Si la lutte contre le dérèglement climatique ne parvient pas à circonvenir l’incendie, c’est qu’elle est mal conduite. Convenons donc que le dérèglement climatique constitue le phénomène le plus préoccupant d’un dérèglement plus général, qui inclut la perturbation des grands cycles du carbone, celui d’autres composants majeurs de la matière organique (azote, phosphore), l’intoxication des milieux, la perturbation endocrinienne, la dévitalisation de la planète, et finalement la dégradation des conditions de la vie humaine. Ces phénomènes traduisent solidairement les mauvais traitements que des activités industrielles mal inspirées infligent aux êtres et aux hommes, le consumérisme effréné et plus généralement le caractère insoutenable des modes de vie entretenus par le feu nourri de la propagande marchande. Posons donc la prééminence de la santé des populations humaines et la salubrité de leur environnement sur toute autre considération, puis à désigner et à documenter ces mauvais traitements. Il nous revient enfin d’honorer nos engagements pour la vie, partout sur la planète, pour les générations actuelles et futures. Car les alternatives existent, dans nos territoires, et dans tous les domaines, à défaut d’être dans tous les esprits [7]. L’éducation de masse aux pratiques revitalisantes des ruraux, des urbains, des médecins et des juges, des politiques et des experts est possible et nécessaire. Les financements pour ce faire sont à portée de main [8]. L’évaluation de ces politiques peut être rendue accessible à la société civile [9] [10]. Imaginons de vivre notre vie autrement, mieux, ensemble, c’est ainsi que nous empêcherons le chaos climatique ! De « favorables à l’entreprise et à l’innovation », de « favorables au climat », exigeons plus simplement que les politiques publiques redeviennent favorables à la vie [11].

Références

  1. Rouaud P-O, Charbon, le retour de flamme. Lemonde.fr, 12 février 2018.
  2. Wakim N, La demande de pétrole va continuer à augmenter. Le Monde éco & entreprise, mercredi 18 avril 2018, 3.
  3. Mandard S, Le diesel ne rejette pas moins de CO2 que l’essence. Le Monde, mardi 19 septembre 2017, 6.
  4. Joignot F, La grande plastification. Le Monde idées, 21 avril 2018, 5.
  5. Laramée de Tannenberg V, Les voitures européennes émettent plus de CO2. Journal de l’environnement, 24 avril 2018.
  6. Gras A, Le choix du feu. Paris : Éditions Fayard, 2007.
  7. Delannoy I, L’économie symbiotique. Arles : Éditions Actes Sud/Colibris, octobre 2017.

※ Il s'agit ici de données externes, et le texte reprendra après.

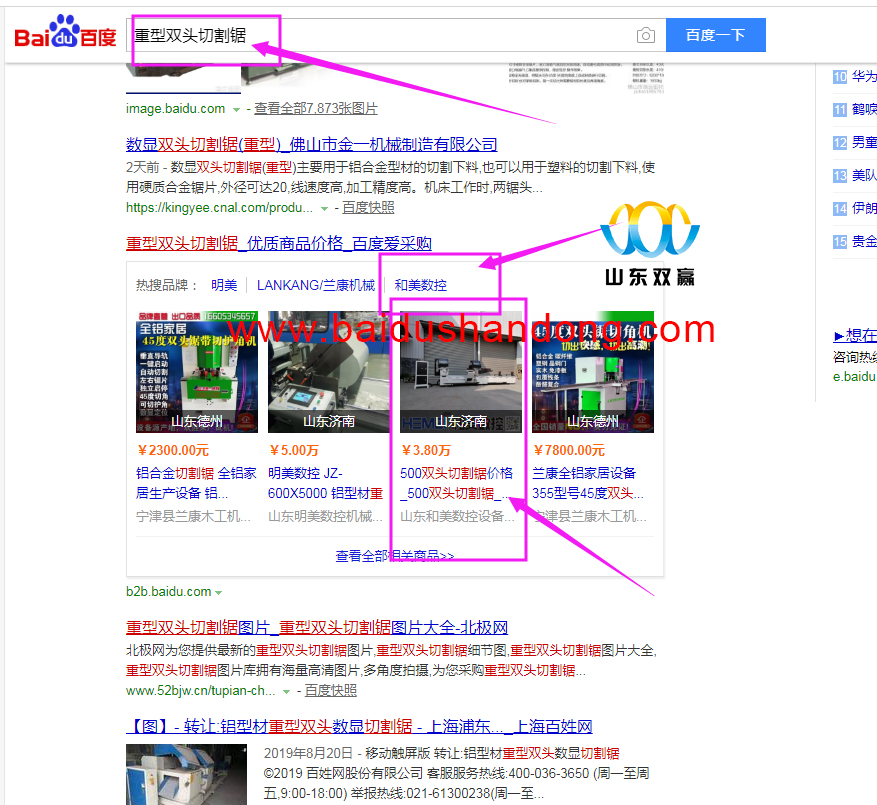Click 查看全部相关商品>> below product cards
The image size is (877, 805).
pos(394,555)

  8. Jouzel J, Larrouturou P, Pour éviter le chaos climatique et financier. Paris : Éditions Odile Jacob, décembre 2017.
  9. Landrigan PJ et al., The Lancet Commission on pollution and health. The Lancet, 391, 3 février 2018, 462-512. Édition en ligne : 7 novembre 2017. DOI : 10.1016/S0140-6736(17)32345-0
  10. Watts N et al., The Lancet Countdown on health and climate change : from 25 years of inaction to a global transformation for public health. The Lancet, 391 (10120), 10 février 2018, 581 – 630. Édition en ligne : 30 octobre 2017. DOI : 10.1016/S0140-6736(17)32464-9
  11. Laurent É, 2017, « Inscrire les indicateurs de bien-être et de soutenabilité au cœur du débat budgétaire », OFCE policy brief, 14, 29 mars.